• [Exercise]: Copy the data from its first line through the line that contains "will [x=249, y=358].", including both of those lines.

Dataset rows
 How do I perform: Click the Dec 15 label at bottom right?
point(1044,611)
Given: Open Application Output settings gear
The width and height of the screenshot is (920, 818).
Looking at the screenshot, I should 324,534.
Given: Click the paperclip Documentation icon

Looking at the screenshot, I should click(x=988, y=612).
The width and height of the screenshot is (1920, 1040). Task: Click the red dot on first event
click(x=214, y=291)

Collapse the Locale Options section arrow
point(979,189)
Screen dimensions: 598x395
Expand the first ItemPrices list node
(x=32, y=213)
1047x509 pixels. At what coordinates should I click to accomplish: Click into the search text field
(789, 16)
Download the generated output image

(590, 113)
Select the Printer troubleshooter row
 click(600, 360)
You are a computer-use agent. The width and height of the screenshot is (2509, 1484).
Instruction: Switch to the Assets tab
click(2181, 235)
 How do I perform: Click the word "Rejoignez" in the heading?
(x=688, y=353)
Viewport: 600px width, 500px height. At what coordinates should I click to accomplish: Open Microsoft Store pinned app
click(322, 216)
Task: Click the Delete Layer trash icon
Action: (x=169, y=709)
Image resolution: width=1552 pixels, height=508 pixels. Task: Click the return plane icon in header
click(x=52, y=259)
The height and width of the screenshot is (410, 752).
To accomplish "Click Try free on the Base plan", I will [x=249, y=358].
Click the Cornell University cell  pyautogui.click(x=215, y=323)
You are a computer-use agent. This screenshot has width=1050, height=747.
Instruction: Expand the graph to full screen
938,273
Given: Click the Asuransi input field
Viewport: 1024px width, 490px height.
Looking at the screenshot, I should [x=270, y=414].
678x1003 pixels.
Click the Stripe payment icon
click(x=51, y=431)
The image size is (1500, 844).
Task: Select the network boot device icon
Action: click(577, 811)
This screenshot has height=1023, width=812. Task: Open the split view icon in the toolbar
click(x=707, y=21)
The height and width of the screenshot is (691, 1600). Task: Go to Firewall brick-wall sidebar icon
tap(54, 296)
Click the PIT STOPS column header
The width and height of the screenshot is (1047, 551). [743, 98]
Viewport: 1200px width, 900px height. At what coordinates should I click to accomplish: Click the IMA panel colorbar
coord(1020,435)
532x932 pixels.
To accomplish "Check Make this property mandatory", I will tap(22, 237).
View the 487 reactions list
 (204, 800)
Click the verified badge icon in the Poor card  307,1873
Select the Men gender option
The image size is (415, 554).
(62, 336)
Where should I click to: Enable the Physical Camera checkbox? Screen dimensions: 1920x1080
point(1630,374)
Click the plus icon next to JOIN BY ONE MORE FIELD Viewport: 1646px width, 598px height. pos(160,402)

• [Result below]:
 How do I perform: Click the Dec 15 label at bottom right?
point(1044,611)
Given: Open Application Output settings gear
The width and height of the screenshot is (920, 818).
Looking at the screenshot, I should 324,534.
Given: Click the paperclip Documentation icon

Looking at the screenshot, I should click(x=988, y=612).
The width and height of the screenshot is (1920, 1040). Task: Click the red dot on first event
click(x=214, y=291)

Collapse the Locale Options section arrow
point(979,189)
Screen dimensions: 598x395
Expand the first ItemPrices list node
(x=32, y=213)
1047x509 pixels. At what coordinates should I click to accomplish: Click into the search text field
(789, 16)
Download the generated output image

(590, 113)
Select the Printer troubleshooter row
 click(600, 360)
You are a computer-use agent. The width and height of the screenshot is (2509, 1484).
Instruction: Switch to the Assets tab
click(2181, 235)
 How do I perform: Click the word "Rejoignez" in the heading?
(x=688, y=353)
Viewport: 600px width, 500px height. At what coordinates should I click to accomplish: Open Microsoft Store pinned app
click(322, 216)
Task: Click the Delete Layer trash icon
Action: (x=169, y=709)
Image resolution: width=1552 pixels, height=508 pixels. Task: Click the return plane icon in header
click(x=52, y=259)
The height and width of the screenshot is (410, 752).
To accomplish "Click Try free on the Base plan", I will [x=249, y=358].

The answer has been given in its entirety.